Taipei, Dec. 28 (CNA) A new channel through which migrant workers can remit their wages directly back to their homes via Taiwanese convenience stores is likely to be launched in April, according to Financial Supervisory Commission (FSC) Chairman Wellington Koo (顧立雄).
Koo confirmed that the FSC has given the green light to two applications -- one proposed by Hong Kong-based fintech startup EMQ and the other by Welldone Co., a local company engaged in the marketing of telecommunication and network products -- to offer the services for migrant workers.
The two proposals marked the first case of non-financial institutions serving as channels for cash remittances since the regulatory "sandbox" mechanism, which allows companies to experiment with new financial techniques, was created in Taiwan early this year to attract talent and capital in the fintech industry.

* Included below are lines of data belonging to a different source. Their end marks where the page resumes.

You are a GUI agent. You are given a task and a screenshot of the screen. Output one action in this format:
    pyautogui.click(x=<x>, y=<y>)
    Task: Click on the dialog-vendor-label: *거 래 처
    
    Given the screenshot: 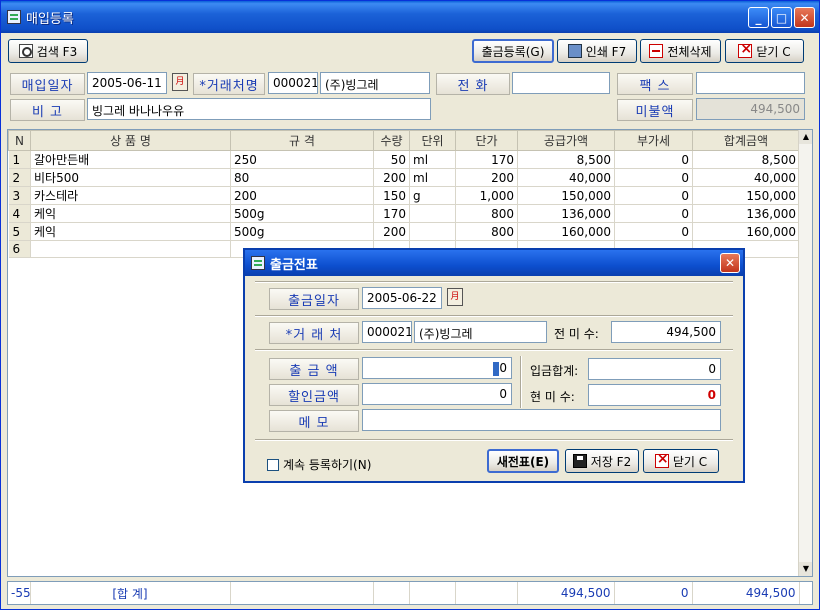 What is the action you would take?
    pyautogui.click(x=314, y=333)
    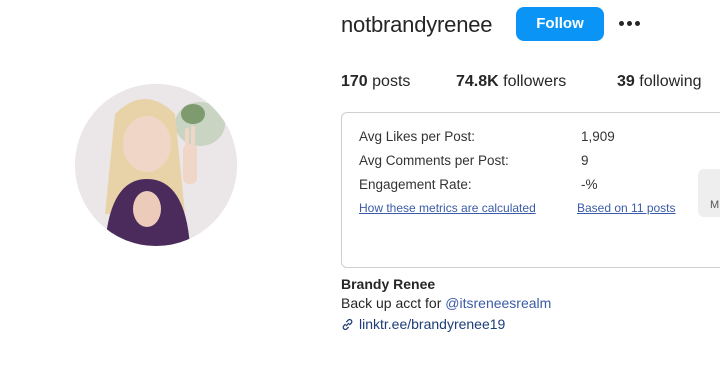 The width and height of the screenshot is (720, 377). I want to click on avg-comments-value: 9, so click(585, 160).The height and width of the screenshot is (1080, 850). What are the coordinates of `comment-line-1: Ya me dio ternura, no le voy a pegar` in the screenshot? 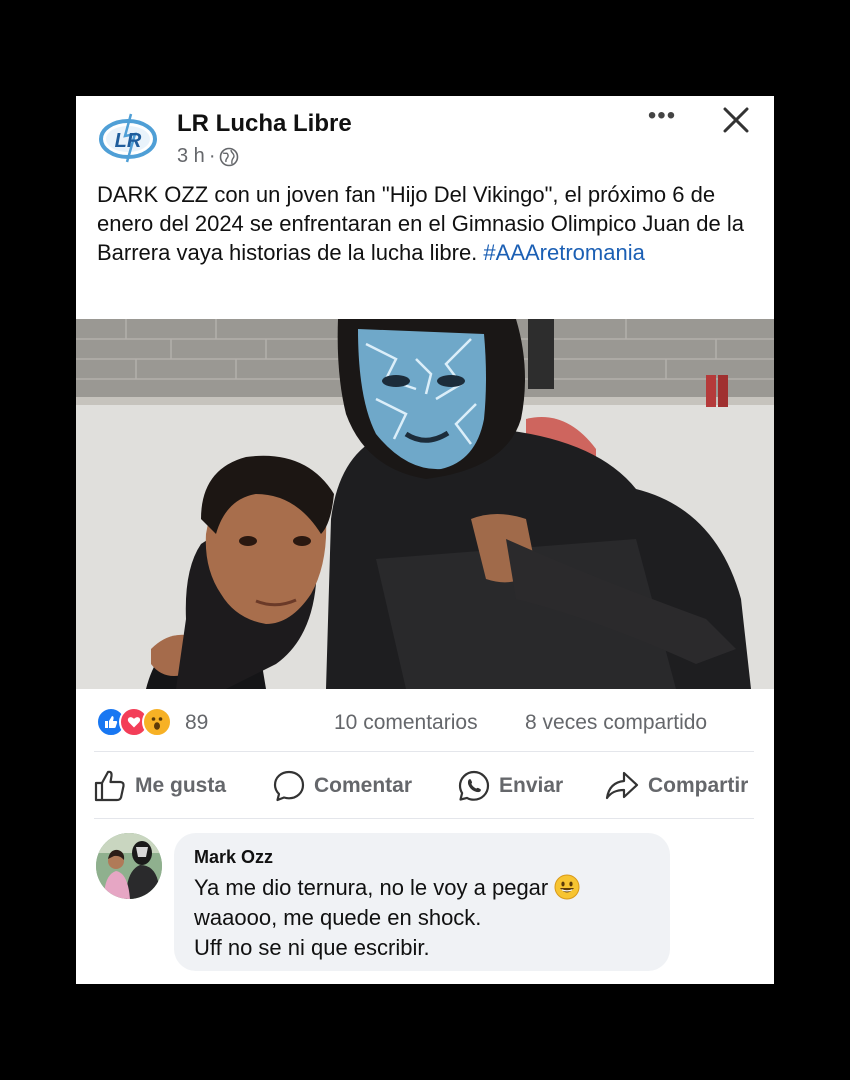 It's located at (429, 888).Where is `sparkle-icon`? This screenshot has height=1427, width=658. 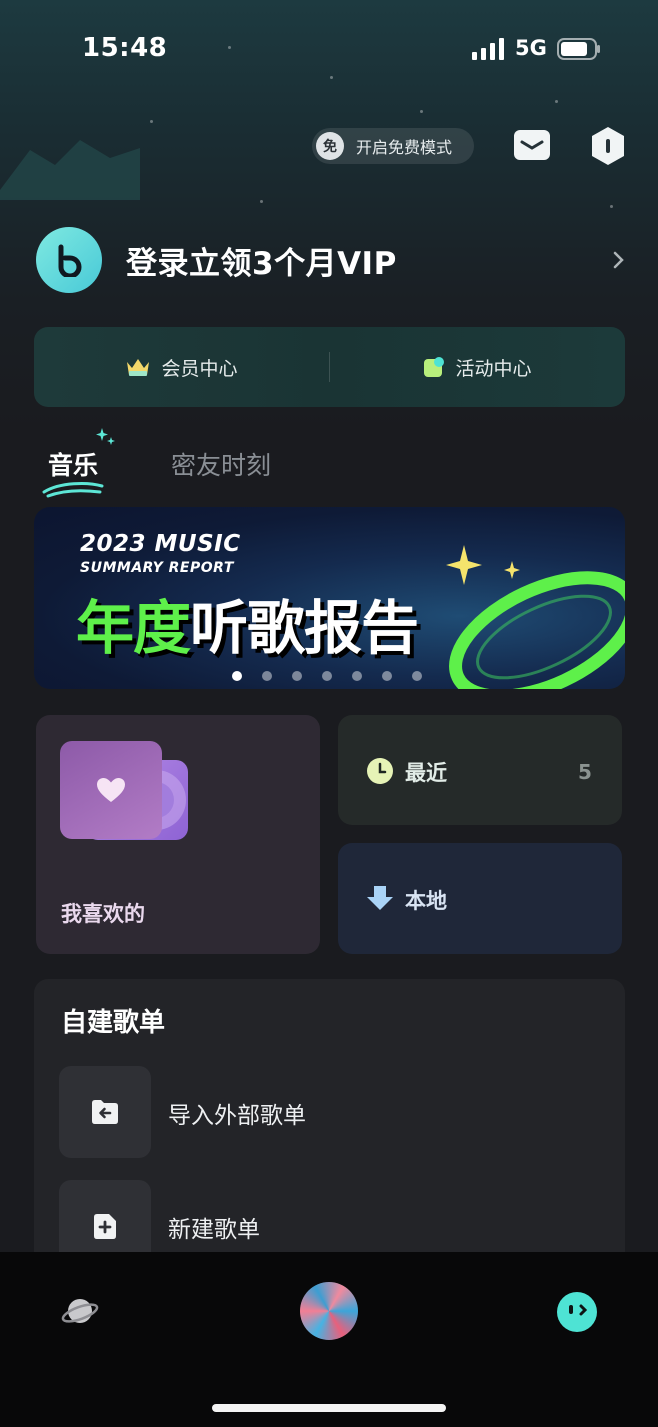
sparkle-icon is located at coordinates (106, 436).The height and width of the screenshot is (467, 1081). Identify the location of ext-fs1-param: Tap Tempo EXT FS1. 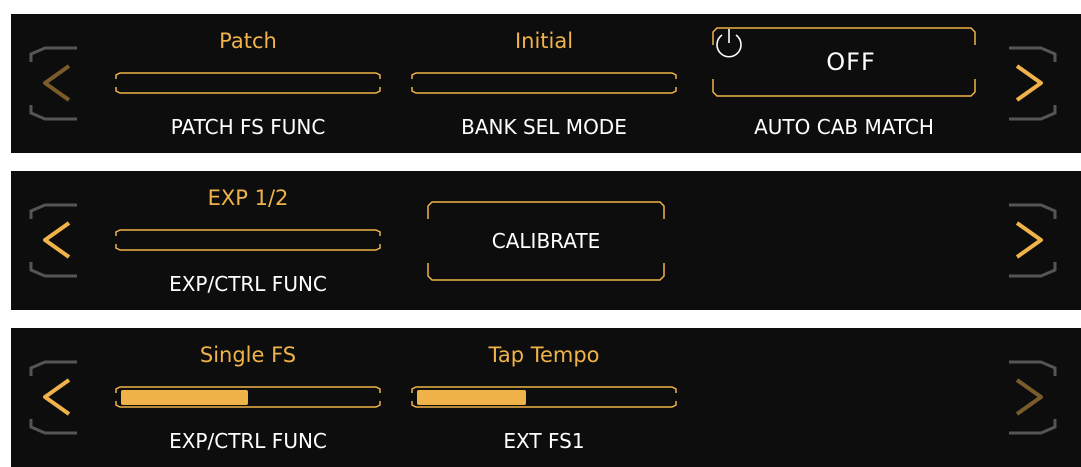
(544, 398).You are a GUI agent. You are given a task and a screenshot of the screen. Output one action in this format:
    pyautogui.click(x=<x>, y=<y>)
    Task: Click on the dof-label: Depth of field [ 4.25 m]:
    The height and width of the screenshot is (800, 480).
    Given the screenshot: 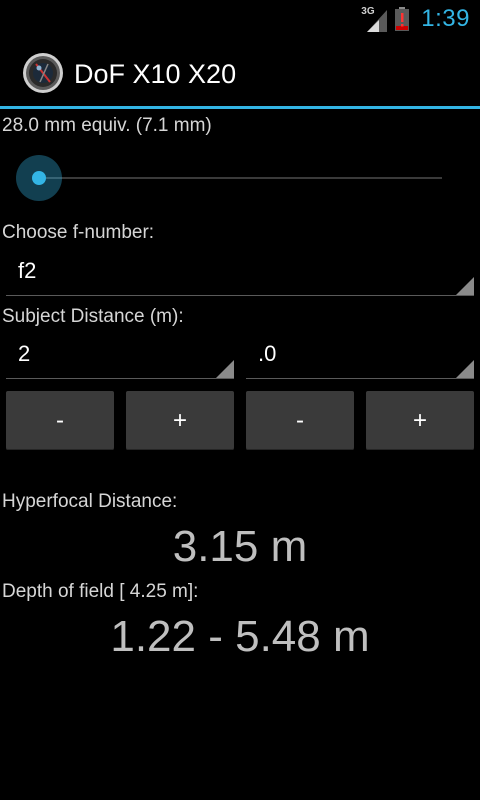 What is the action you would take?
    pyautogui.click(x=100, y=592)
    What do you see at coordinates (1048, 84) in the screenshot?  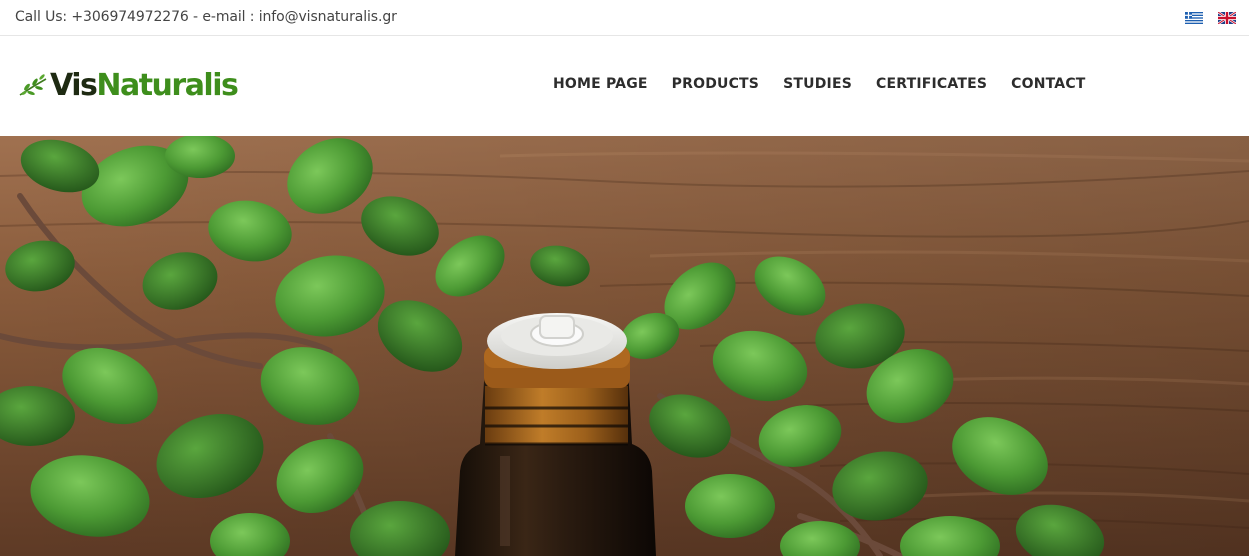 I see `nav-contact: CONTACT` at bounding box center [1048, 84].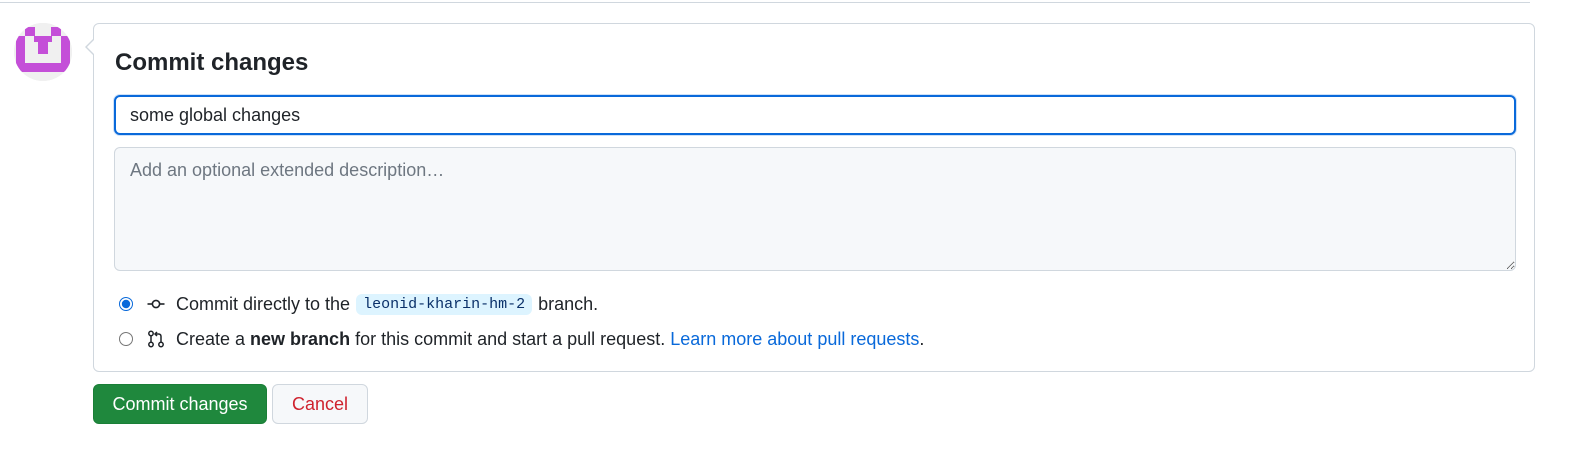 The width and height of the screenshot is (1570, 470). What do you see at coordinates (156, 339) in the screenshot?
I see `git-pull-request-icon` at bounding box center [156, 339].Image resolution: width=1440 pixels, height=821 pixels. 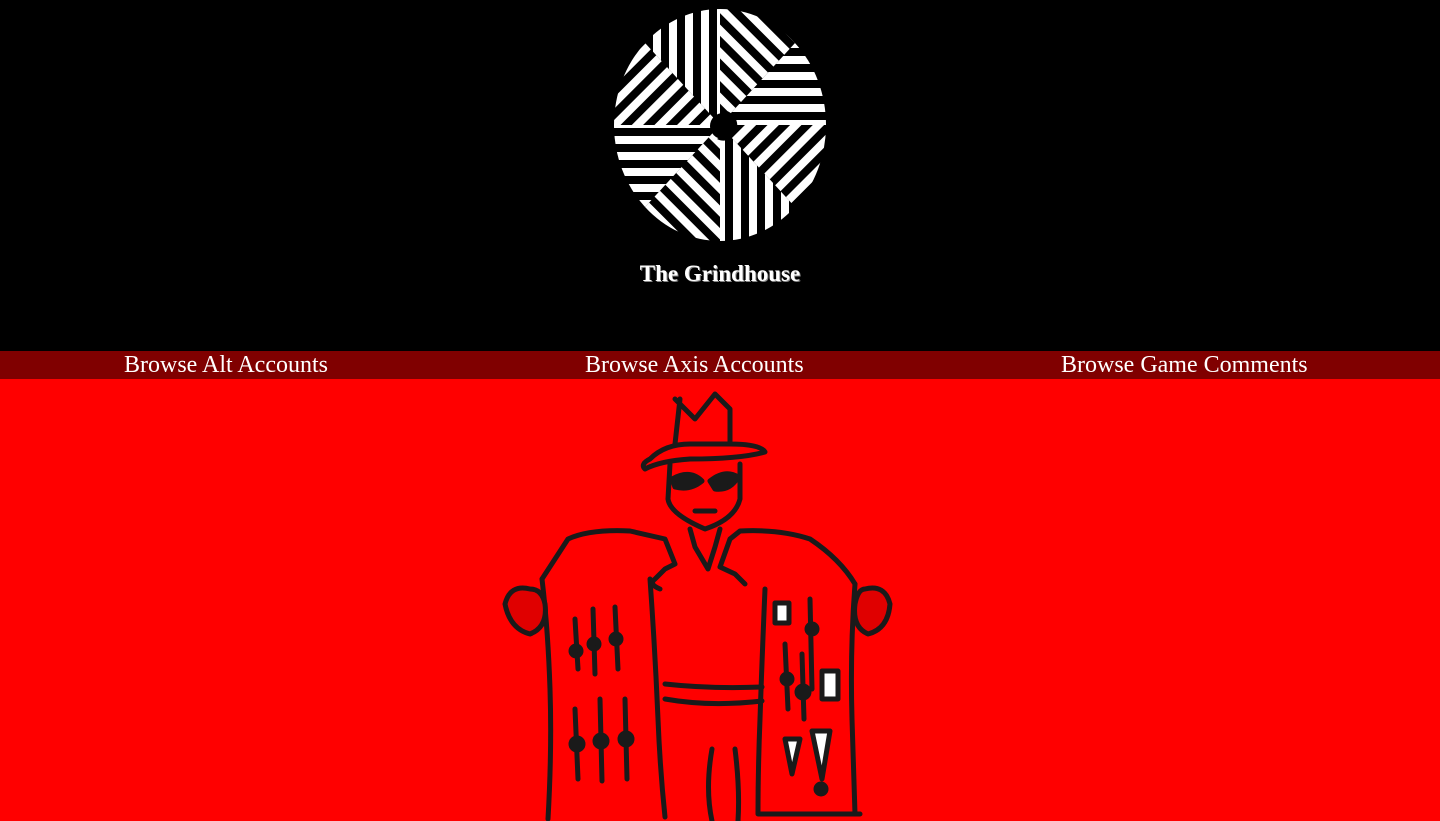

After the two firms make all the necessary preparations upon receiving the FSC's letter of approval, expected in about three months, they can experiment with their business models, Koo said when approached for comment Thursday.
The two firms will be experimenting with remittances made through convenience stores, while one of them will be setting up a scheme whereby payments can be sent via a virtual account, according to the NSC.
Under FSC rules, remittances will be capped at NT$30,000 (US$968) per transfer, and the two agencies will have to agree on a limit to be imposed on the total amount an individual can transfer each day and each month before they launch the services, according to the NSC.
Remittance providers are expected to save at least NT$100 in processing fees per transfer by using the alternative remittance channels, compared with an average of NT$400 charged per transaction made through banks, an NSC official said.
The alternative remittance service is expected to create more convenience for migrant workers, many of whom cannot remit money home through banks by themselves because they work during normal business hours and have to send their wages to their brokers so they can make the remittances for them, the official said.